§ Text shown

Participants: Julyan Arbel, Florence Forbes.

Joint work with: Hien Nguyen, La Trobe University Melbourne Australia and Trung Tin Nguyen from University Caen Normandy.

A key ingredient in approximate Bayesian computation (ABC) procedures is the choice of a discrepancy that describes how different the simulated and observed data are, often based on a set of summary statistics when the data cannot be compared directly. Unless discrepancies and summaries are available from experts or prior knowledge, which seldom occurs, they have to be chosen and this can affect the approximations. Their choice is an active research topic, which has mainly considered data discrepancies requiring samples of observations or distances between summary statistics, to date. In this work, we introduce a preliminary learning step in which surrogate posteriors are built from finite Gaussian mixtures using an inverse regression approach. These surrogate posteriors are then used in place of summary statistics and compared using metrics between distributions in place of data discrepancies. Two such metrics are investigated, a standard L${}_{2}$ distance and an optimal transport-based distance. The whole procedure can be seen as an extension of the semi-automatic ABC framework to functional summary statistics. The resulting ABC quasi-posterior distribution is shown to converge to the true one, under standard conditions. Performance is illustrated on both synthetic and real data sets, where it is shown that our approach is particularly useful when the posterior is multimodal. Details can be found in 55.

### 6.1.7 Joint supervised classification and reconstruction of irregularly sampled satellite image times series

Participants: Alexandre Constantin, Stephane Girard.

§ Work request A
Rewrite the stretch of the research report from "### 6.1.7 Joint" through "Constantin, Stephane Girard.", changing "satellite" to "aerial".
§ Work request B
According to the research report, when is the approach particularly useful?

§ Data for review

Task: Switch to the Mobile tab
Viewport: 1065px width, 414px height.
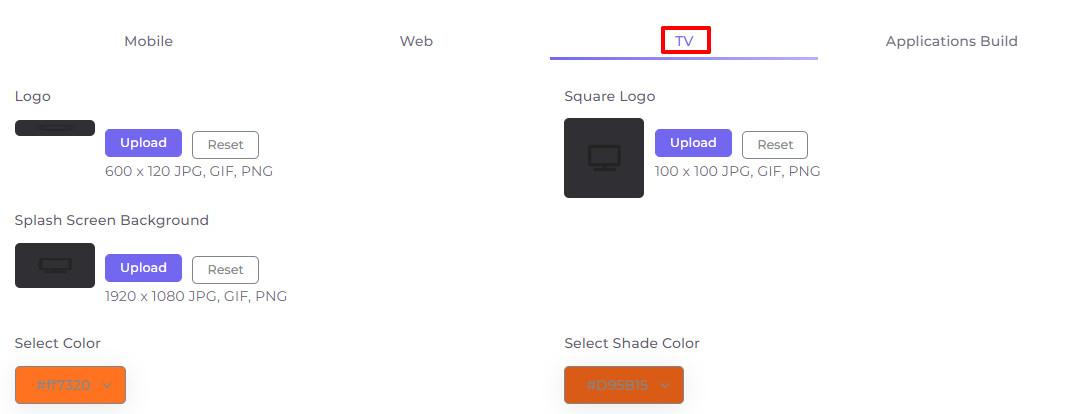Action: (148, 41)
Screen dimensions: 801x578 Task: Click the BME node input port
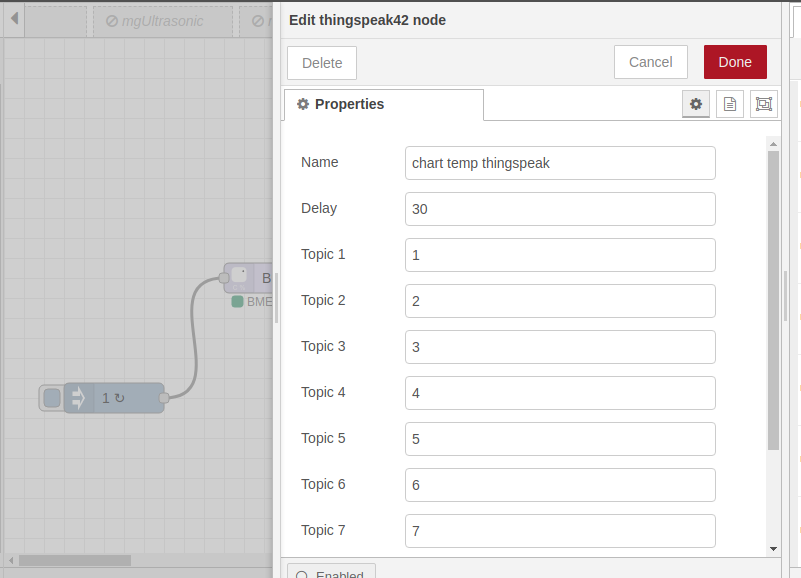pyautogui.click(x=223, y=278)
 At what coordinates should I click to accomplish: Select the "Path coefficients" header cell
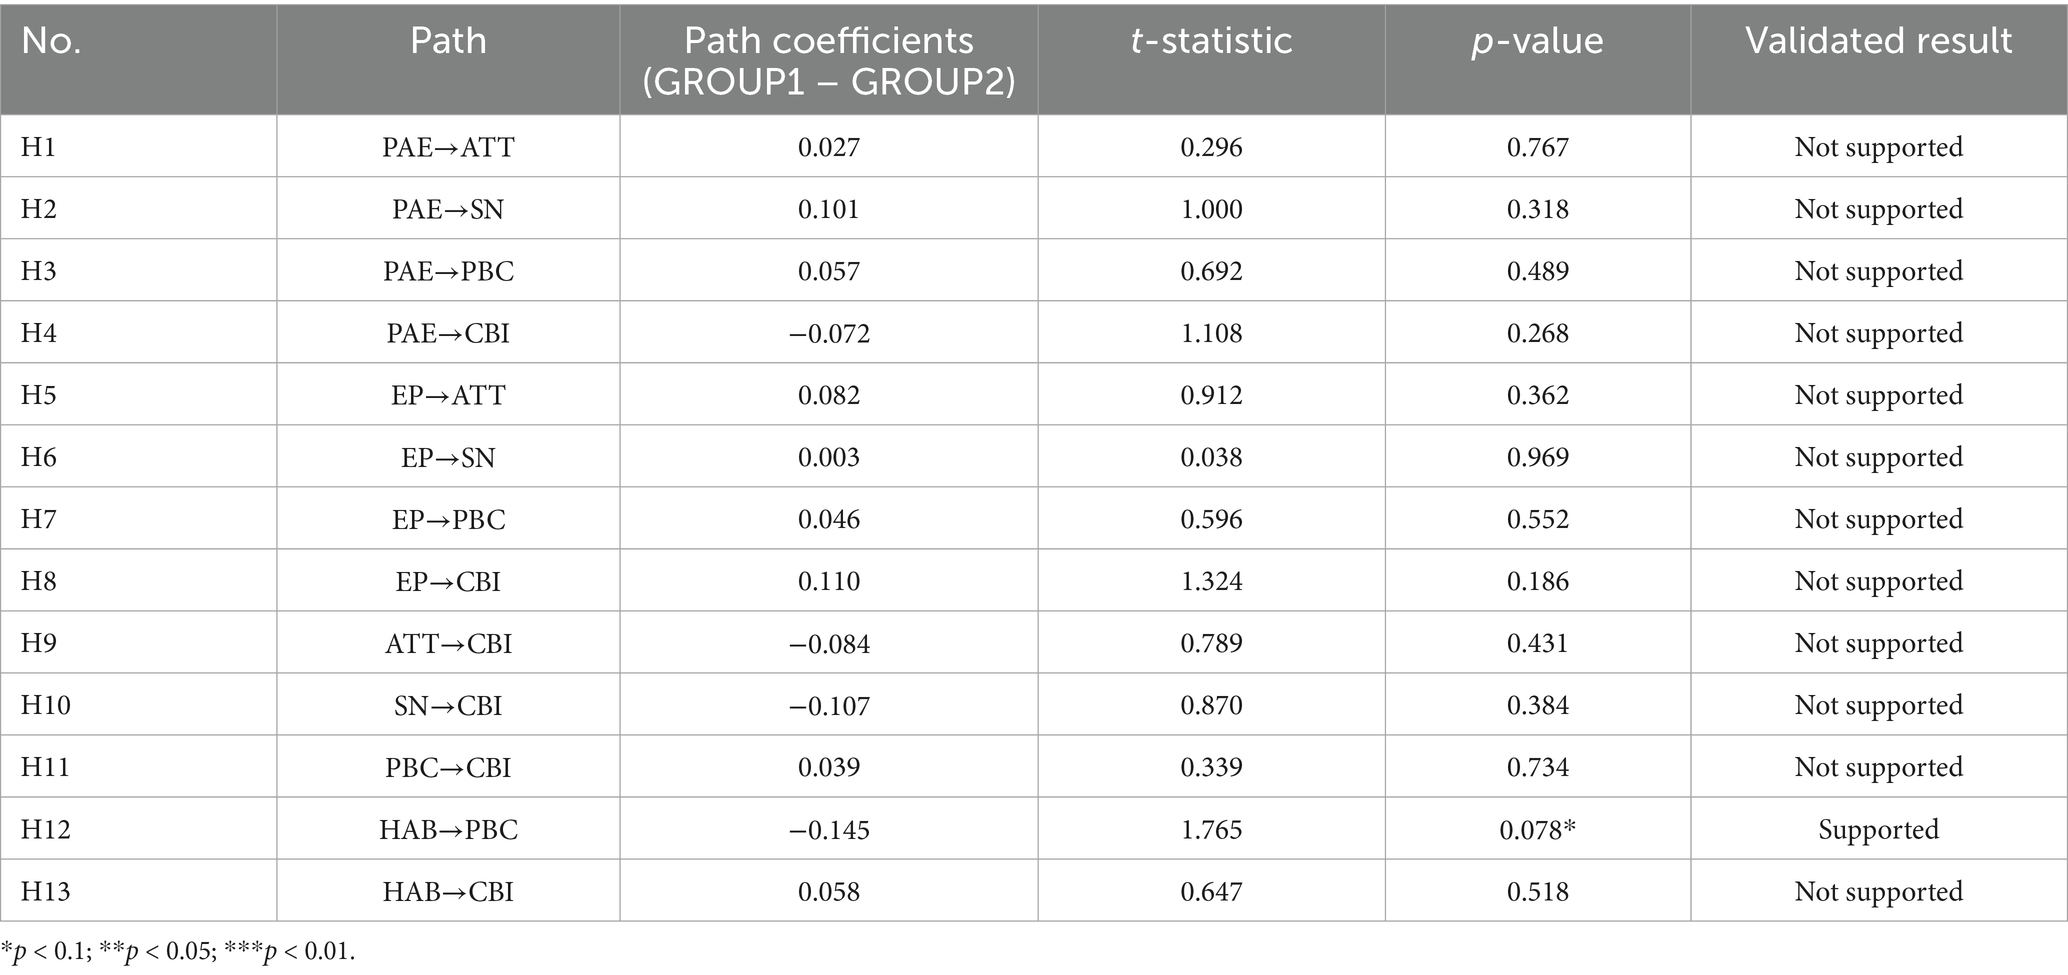pyautogui.click(x=828, y=60)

§ Worked solution A
### 6.1.7 Joint supervised classification and reconstruction of irregularly sampled aerial image times series

Participants: Alexandre Constantin, Stephane Girard.

§ Worked solution B
When the posterior is multimodal.